Dataset items ▸
BEGIN

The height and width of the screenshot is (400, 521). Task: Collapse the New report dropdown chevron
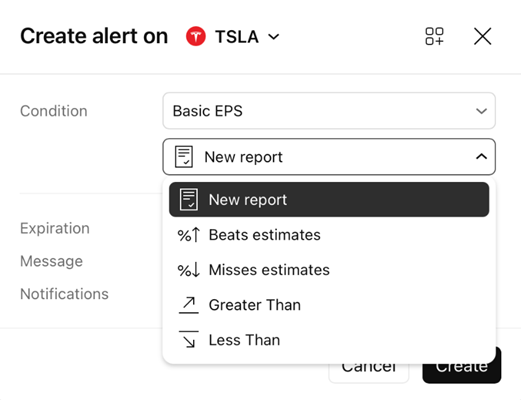click(x=481, y=156)
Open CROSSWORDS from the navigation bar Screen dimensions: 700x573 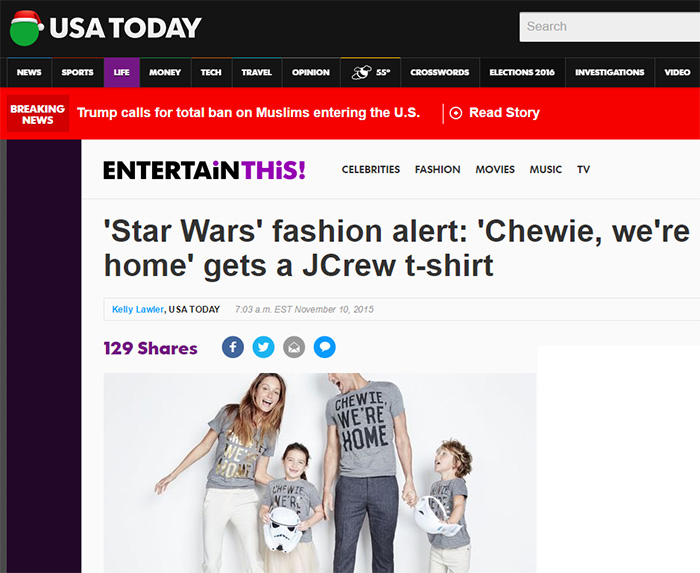tap(440, 72)
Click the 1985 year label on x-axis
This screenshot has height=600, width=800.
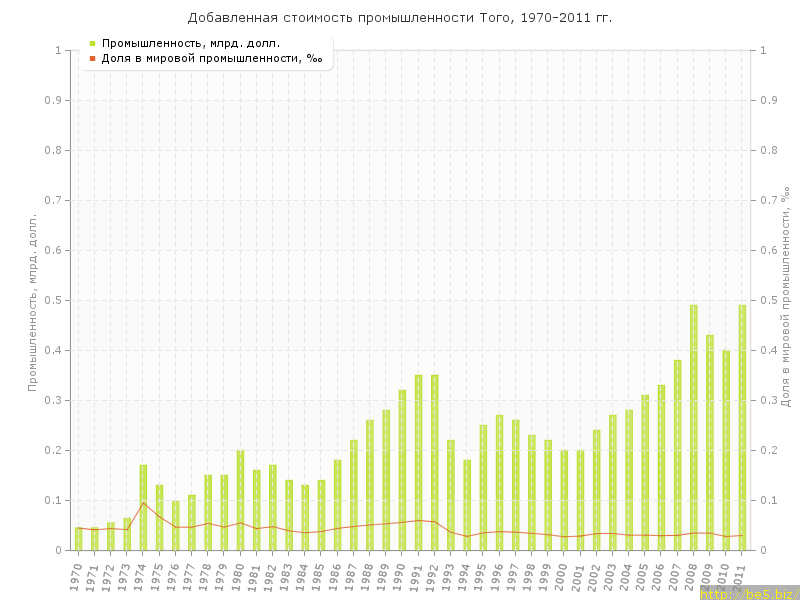[320, 574]
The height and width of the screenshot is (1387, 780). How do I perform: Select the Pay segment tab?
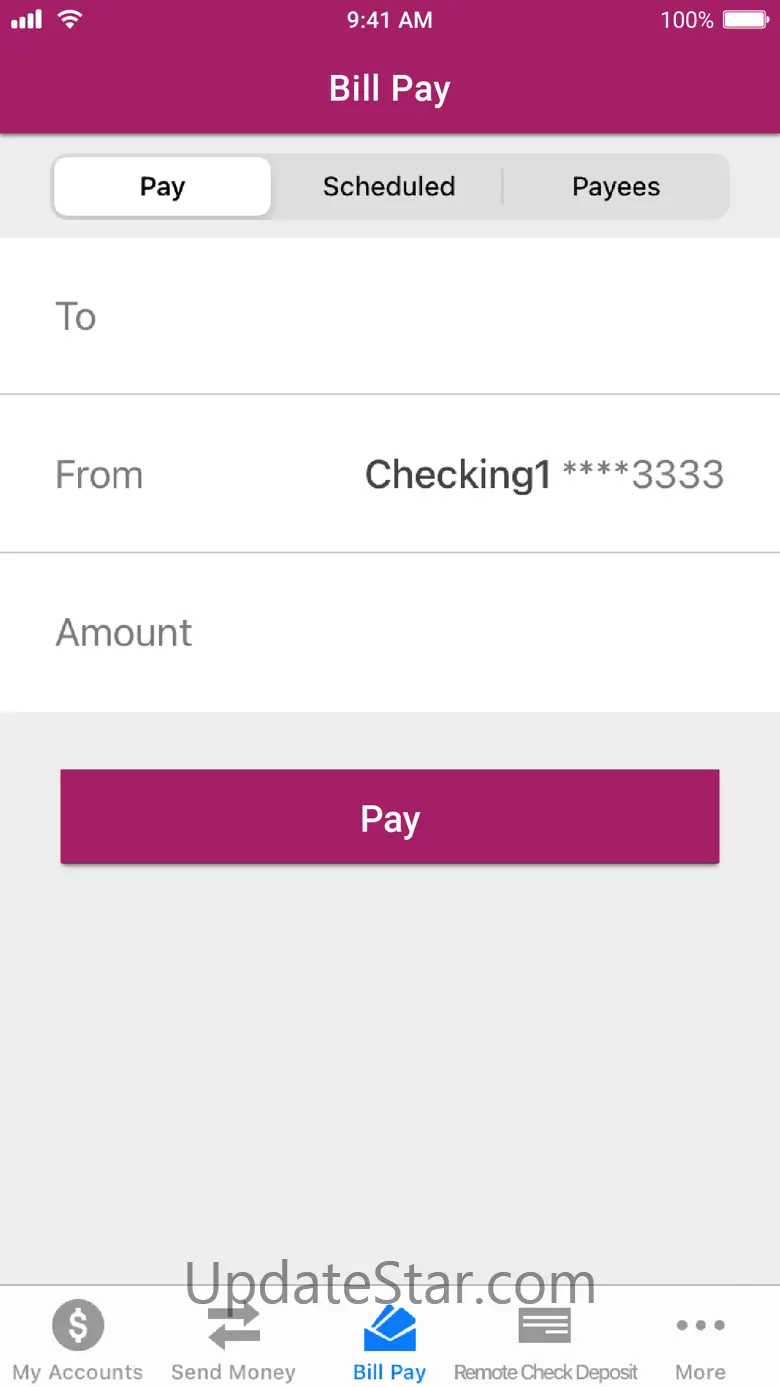[x=162, y=187]
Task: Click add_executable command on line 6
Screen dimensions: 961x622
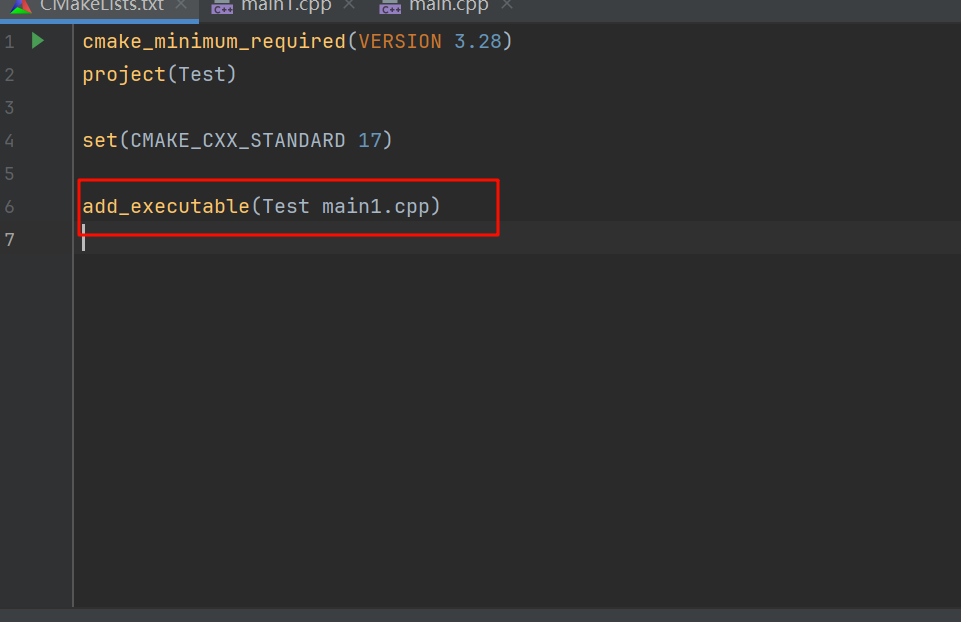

END

Instructions for the task ▸ Begin at the line containing "This screenshot has height=600, width=800." and copy every line through the end of the data above exactly, omitting the pictures.

Expected answer ▸
This screenshot has height=600, width=800.
[320, 574]
The height and width of the screenshot is (1387, 780). How do I perform: Select the Pay segment tab?
[x=162, y=187]
Task: Click add_executable command on line 6
Screen dimensions: 961x622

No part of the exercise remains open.